* PROBLEM:
In the data below, find each line containing the string "checkbox" and return it.

━━━ EXERCISE INPUT

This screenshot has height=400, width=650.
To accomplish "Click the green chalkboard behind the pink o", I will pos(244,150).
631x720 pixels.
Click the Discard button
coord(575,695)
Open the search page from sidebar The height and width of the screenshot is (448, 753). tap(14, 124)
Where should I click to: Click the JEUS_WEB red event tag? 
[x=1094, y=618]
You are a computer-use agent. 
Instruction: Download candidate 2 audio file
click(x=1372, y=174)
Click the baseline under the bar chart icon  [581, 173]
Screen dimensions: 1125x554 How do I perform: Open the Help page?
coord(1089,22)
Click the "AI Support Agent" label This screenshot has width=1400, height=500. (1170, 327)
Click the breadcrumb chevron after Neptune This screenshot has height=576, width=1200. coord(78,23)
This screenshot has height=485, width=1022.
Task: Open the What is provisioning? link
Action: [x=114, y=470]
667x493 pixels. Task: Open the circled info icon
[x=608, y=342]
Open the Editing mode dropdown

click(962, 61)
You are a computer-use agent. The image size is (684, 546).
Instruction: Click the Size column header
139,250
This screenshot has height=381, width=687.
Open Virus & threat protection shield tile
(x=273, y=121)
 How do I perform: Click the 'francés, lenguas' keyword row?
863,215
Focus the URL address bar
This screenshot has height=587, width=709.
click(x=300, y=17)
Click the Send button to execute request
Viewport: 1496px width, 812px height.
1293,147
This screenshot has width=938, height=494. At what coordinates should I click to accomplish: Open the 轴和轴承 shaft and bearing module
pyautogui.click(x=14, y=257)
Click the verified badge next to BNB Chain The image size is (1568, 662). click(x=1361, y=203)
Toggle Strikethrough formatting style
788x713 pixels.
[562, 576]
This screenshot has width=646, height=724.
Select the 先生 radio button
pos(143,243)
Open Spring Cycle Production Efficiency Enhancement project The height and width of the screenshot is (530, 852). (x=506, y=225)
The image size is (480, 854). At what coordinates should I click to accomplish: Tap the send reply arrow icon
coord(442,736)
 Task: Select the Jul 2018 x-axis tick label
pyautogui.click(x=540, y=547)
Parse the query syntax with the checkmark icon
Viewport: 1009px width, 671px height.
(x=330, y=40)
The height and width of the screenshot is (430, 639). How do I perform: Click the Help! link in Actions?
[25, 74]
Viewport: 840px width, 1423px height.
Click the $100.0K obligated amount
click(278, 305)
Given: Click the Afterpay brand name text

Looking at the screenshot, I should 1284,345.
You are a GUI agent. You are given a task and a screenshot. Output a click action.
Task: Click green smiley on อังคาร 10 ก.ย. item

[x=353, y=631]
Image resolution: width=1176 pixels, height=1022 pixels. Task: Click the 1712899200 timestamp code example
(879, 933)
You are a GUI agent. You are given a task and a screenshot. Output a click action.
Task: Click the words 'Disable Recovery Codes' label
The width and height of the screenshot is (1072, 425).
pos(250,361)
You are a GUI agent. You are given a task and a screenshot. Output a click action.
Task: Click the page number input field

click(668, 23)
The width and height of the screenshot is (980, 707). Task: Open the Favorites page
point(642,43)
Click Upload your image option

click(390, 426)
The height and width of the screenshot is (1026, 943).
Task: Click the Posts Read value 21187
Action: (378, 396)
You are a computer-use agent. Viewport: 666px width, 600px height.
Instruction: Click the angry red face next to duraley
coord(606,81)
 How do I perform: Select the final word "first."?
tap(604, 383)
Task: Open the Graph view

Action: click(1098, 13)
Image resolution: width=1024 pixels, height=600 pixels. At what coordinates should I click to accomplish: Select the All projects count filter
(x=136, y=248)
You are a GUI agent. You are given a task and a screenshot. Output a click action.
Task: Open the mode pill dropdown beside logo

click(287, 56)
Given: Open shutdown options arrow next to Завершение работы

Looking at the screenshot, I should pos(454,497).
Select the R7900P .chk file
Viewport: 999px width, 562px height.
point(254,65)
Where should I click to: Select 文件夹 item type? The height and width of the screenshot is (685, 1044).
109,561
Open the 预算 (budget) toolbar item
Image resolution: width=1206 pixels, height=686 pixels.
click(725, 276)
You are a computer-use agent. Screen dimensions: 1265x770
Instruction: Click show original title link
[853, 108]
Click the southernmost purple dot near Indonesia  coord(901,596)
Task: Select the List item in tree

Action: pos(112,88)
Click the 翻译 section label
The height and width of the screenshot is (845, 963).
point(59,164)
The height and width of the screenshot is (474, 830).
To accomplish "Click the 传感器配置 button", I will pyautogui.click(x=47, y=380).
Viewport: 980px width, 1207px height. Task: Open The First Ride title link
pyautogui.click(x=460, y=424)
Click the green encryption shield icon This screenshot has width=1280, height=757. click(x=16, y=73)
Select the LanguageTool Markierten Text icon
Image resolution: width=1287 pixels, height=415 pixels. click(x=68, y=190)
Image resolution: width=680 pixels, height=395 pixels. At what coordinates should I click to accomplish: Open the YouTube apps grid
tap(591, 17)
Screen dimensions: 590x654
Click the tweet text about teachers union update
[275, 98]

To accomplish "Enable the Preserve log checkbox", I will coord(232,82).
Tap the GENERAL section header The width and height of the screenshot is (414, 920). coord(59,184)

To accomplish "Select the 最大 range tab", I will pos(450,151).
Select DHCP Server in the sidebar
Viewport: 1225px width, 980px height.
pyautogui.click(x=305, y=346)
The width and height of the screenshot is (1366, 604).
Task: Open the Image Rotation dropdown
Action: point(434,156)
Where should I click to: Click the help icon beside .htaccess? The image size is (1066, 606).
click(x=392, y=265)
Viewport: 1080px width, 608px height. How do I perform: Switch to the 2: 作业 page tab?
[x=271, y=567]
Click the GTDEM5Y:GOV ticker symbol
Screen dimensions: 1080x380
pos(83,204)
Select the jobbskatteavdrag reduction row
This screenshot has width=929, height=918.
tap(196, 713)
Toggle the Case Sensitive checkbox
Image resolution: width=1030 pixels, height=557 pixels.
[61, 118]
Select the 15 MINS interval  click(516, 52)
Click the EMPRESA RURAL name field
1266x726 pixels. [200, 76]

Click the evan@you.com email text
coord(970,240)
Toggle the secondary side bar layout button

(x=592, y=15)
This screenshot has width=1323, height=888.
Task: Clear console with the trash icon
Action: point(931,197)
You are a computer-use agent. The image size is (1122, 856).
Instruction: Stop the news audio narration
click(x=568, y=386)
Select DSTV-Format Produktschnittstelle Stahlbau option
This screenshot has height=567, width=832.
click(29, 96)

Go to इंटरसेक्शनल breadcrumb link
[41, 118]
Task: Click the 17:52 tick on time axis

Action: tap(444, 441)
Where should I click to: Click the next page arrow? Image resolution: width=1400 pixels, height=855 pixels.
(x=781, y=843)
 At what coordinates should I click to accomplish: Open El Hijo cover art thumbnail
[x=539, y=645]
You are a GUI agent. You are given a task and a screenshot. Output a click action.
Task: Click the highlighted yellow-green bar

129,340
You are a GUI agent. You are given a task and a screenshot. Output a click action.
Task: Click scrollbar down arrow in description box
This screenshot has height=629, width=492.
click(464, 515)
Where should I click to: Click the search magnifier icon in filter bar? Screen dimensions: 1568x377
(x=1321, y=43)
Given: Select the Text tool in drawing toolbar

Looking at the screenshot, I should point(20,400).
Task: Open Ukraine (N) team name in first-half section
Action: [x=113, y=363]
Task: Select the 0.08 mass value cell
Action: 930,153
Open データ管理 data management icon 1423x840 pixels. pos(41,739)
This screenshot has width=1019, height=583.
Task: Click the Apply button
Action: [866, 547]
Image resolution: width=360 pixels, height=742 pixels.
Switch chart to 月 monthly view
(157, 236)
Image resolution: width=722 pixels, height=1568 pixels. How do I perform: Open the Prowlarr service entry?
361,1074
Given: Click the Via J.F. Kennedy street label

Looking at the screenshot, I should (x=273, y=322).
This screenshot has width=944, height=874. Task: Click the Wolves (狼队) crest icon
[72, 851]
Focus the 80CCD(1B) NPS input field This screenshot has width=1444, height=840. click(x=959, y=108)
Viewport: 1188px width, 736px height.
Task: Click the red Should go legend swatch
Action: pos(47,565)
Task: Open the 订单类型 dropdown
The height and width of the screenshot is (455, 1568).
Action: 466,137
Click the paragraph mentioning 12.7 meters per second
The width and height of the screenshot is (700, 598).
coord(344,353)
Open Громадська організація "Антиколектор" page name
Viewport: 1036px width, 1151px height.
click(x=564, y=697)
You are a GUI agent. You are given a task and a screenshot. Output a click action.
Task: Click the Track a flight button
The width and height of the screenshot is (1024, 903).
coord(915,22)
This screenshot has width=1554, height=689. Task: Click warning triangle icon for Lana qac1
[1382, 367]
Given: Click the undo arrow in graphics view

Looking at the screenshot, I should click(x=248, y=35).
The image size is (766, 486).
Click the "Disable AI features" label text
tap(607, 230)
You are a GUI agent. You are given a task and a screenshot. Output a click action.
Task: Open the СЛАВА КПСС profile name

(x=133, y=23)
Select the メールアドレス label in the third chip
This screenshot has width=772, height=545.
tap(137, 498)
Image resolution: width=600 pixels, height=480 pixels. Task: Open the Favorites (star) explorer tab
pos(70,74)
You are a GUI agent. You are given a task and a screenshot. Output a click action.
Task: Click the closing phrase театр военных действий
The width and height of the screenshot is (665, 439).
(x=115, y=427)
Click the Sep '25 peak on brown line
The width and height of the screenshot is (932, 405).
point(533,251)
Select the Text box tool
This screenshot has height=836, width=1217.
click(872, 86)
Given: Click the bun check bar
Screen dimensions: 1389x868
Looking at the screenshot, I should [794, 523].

━━━━━━

* SOLUTION TO THIS EXERCISE:
To accomplish "Enable the Preserve log checkbox", I will coord(232,82).
Toggle the Case Sensitive checkbox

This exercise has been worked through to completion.